Monday, Sep. 11, 1939
Neutral on the Spot
Benito Mussolini last week caused to be published in every Italian newspaper and aired by every radio station a momentous telegram from Adolf Hitler:
"I am convinced that, thanks to German military strength, I will be able to accomplish the task set for me. Under these circumstances, I do not think I shall require military assistance from Italy."
Day before, B. Mussolini's Council of Ministers announced that in the German-Polish war, "whose origin lies in the Versailles Treaty," Italy would take no part. And B. Mussolini, in his reply to Franklin Roosevelt's plea for humane bombing (see p. 13), repeated once more that Italy was not fighting anyone just now.
Never were three news items more heartily welcomed by the Italian people. In Rome's streets and cafes there were handshaking, backslapping, happy chortling until B. Mussolini's police impressed upon his people that such joy was unseemly in a nation which was supposed to be learning how to love war and think it beautiful (TIME, Dec. 6, 1937).
Fact was, B. Mussolini's reasons for staying neutral were not all happy ones. Whereas A. Hitler behind his West Wall was comparatively safe for the time being from the wrath of Great Britain & France, B. Mussolini was in just about the world's hottest spot. One martial move by him, he well knew, and Italy would suffer the full fury of the French Army and two navies. She would probably lose Ethiopia, have to fight hard to hold Libya and not starve. And the Turks would make life unbearable by driving behind the Greeks at Albania (see p. 34).
There were a lot of other unhappy reasons for B. Mussolini's neutrality: the Italian people are fed up with the efficiency experts and barking generals sent among them by A. Hitler to improve their working and fighting. Hitler's deal with Stalin affronted Fascism, despite feverish rationalizations (TIME, Sept. 4). Italy would not have Spain, now, to hamper France's rear. That alliance of godless ones affronted also the Roman Catholic faith. Italy is dirt poor. Above all, though B. Mussolini can pep them up enormously, the Italian people do not honestly like to fight.

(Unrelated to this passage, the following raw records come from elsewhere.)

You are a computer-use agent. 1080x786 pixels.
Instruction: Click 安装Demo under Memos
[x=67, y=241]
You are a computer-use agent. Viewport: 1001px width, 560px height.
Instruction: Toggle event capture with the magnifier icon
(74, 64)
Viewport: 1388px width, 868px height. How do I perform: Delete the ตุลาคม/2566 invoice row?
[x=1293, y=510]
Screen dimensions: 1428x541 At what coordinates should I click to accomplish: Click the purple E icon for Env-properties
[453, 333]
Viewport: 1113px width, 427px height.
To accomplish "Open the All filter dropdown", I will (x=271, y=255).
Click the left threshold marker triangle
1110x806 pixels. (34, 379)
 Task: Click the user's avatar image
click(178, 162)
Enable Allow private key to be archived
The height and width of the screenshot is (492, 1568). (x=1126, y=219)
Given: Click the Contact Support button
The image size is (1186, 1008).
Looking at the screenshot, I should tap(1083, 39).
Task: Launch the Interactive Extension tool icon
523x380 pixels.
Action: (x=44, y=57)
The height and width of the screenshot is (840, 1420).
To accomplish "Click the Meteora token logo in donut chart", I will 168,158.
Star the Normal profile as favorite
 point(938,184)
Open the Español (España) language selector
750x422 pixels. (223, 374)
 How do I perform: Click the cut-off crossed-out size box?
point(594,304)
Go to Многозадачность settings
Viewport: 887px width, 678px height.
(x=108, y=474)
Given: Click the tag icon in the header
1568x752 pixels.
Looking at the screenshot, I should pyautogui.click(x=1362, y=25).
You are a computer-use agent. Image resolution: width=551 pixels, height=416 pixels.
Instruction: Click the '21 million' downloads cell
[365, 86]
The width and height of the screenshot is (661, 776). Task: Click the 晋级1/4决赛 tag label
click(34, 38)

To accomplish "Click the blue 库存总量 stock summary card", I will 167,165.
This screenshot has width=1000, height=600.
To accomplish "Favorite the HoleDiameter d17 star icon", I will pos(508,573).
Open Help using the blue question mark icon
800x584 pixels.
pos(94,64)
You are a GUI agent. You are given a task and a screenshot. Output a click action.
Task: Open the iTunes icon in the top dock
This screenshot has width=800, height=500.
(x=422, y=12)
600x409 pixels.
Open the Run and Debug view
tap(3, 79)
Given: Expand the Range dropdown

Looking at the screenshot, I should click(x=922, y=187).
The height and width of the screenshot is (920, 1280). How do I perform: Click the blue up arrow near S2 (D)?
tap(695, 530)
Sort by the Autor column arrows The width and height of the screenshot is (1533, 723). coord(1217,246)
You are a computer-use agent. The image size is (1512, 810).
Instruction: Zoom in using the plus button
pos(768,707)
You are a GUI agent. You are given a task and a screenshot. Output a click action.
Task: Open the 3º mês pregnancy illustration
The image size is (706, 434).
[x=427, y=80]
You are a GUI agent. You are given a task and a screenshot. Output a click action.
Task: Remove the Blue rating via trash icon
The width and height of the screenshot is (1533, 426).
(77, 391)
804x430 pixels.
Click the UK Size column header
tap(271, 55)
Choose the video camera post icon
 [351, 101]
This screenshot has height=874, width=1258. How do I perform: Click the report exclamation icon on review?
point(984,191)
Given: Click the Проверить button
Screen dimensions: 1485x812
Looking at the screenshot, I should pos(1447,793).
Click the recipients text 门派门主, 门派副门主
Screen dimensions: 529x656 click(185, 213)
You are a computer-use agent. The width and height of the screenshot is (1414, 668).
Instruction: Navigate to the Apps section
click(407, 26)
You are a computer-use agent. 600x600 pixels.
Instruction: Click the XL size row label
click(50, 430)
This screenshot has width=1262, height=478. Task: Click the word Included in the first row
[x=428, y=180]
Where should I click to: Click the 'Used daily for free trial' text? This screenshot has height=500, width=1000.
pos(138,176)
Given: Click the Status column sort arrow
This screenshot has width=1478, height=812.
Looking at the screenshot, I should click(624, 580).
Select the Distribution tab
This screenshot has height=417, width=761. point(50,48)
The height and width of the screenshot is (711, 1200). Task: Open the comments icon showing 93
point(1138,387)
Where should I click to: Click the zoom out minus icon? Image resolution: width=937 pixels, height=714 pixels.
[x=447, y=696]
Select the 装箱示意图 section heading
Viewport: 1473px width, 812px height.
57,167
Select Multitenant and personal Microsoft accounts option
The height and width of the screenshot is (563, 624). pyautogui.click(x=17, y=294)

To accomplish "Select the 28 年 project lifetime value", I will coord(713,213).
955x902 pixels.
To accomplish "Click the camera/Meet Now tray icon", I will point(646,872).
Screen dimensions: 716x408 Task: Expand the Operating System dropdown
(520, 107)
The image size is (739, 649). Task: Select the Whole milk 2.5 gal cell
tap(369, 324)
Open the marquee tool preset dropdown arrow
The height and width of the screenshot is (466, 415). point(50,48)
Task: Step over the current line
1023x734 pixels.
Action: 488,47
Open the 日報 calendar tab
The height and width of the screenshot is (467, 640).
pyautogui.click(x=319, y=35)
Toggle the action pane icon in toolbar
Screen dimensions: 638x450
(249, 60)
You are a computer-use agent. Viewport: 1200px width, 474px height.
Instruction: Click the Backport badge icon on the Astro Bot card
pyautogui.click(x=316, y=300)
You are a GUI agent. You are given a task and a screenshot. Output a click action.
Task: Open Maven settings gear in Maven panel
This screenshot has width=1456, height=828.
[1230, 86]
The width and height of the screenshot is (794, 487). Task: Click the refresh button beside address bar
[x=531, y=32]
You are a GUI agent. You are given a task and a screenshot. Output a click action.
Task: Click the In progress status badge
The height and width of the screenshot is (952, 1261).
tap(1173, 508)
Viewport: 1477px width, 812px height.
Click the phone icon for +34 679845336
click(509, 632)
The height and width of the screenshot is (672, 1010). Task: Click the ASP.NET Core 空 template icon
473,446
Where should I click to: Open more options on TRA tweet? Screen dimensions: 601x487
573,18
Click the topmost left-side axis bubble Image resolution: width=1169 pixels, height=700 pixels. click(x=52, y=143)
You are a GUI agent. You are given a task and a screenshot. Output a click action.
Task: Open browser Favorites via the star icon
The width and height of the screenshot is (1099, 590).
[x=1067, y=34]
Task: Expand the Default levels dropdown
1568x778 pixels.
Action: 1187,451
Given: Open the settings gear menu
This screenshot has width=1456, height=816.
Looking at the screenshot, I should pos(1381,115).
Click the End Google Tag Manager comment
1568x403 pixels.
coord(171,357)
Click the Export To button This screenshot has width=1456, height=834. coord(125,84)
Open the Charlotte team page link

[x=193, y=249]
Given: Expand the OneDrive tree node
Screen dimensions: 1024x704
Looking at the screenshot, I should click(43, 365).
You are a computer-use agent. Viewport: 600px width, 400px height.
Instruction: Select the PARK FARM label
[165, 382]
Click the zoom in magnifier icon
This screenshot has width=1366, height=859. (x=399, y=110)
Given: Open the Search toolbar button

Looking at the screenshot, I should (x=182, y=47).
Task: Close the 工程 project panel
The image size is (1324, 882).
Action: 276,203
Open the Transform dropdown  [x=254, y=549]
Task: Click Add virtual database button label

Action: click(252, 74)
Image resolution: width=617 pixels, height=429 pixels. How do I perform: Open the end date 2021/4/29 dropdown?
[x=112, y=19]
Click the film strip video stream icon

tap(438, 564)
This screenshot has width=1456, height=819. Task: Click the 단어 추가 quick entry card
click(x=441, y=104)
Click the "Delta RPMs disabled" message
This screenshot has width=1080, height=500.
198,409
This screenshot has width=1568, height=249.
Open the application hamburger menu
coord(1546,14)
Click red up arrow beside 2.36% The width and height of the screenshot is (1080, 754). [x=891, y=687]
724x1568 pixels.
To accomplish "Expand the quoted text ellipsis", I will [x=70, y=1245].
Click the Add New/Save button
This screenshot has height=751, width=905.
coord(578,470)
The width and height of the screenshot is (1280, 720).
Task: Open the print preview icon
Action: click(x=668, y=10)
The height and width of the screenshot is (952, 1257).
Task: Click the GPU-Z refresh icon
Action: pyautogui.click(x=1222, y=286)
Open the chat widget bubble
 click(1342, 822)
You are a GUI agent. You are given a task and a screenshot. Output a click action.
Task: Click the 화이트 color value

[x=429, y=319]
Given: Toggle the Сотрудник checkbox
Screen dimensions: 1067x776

But strong as these sorry reasons were, two splendid ways of looking at his neutrality remained to Il Duce. In the military situation created by the West Wall-Maginot Line stalemate, a neutral Italy, blocking access to Germany via the Tyrolean passes, had tremendous nuisance value. It would force Britain & France to go clear around through the Dardanelles, Black Sea and Rumania to assist Poland and establish the Salonika front (see p. 22). It was nuisance so great that it might bring B. Mussolini a fancy price if he chose to sell out.
That he would ever desert the Axis, as Italy deserted the Kaiser in 1915, B. Mussolini has many times emphatically, indignantly denied. Nevertheless, last week's pressures by Britain and France were in precisely that direction, and they were truly great pressures. Count Ciano's Foreign Office became almost the full-time habitat of British Ambassador Sir Percy Loraine and French Ambassador Andre Franc,ois-Poncet.
Before announcing his neutrality, Mussolini had gone through the motions of an Axis partner about to go to work. He conducted a mobilization so complete that, when they realized its scope, it shocked his people. The nation was blacked out. Coffee was forbidden to all but soldiers, gasoline to all but State officials and the military. All private motor travel was forbidden after September 3. Then, after the neutrality decision, the terrifying atmosphere was relaxed. Italy was ready to defend herself if attacked, was the word. Command of Italy's armies was divided between General Graziani, no disciple of the Germans, and Crown Prince Umberto, no favorite of Mussolini's but a great favorite (as his father's son) with the people.
Night lights were turned on again. Foreign mails arrived on time. Troops were withdrawn from Libya's Egyptian border. The French border was reopened.
But the German border was not reopened except to pedestrians. Exports stopped moving into Hitlerland from Mussoliniland, because the neutrality which B. Mussolini announced for himself was a status which Britain and France, preoccupied though they were with other business, watched with stern, forbidding eyes. The only good Indian used to be a dead Indian. The only safe Mussolini from now on is a Mussolini whose hand performs as his tongue has avowed.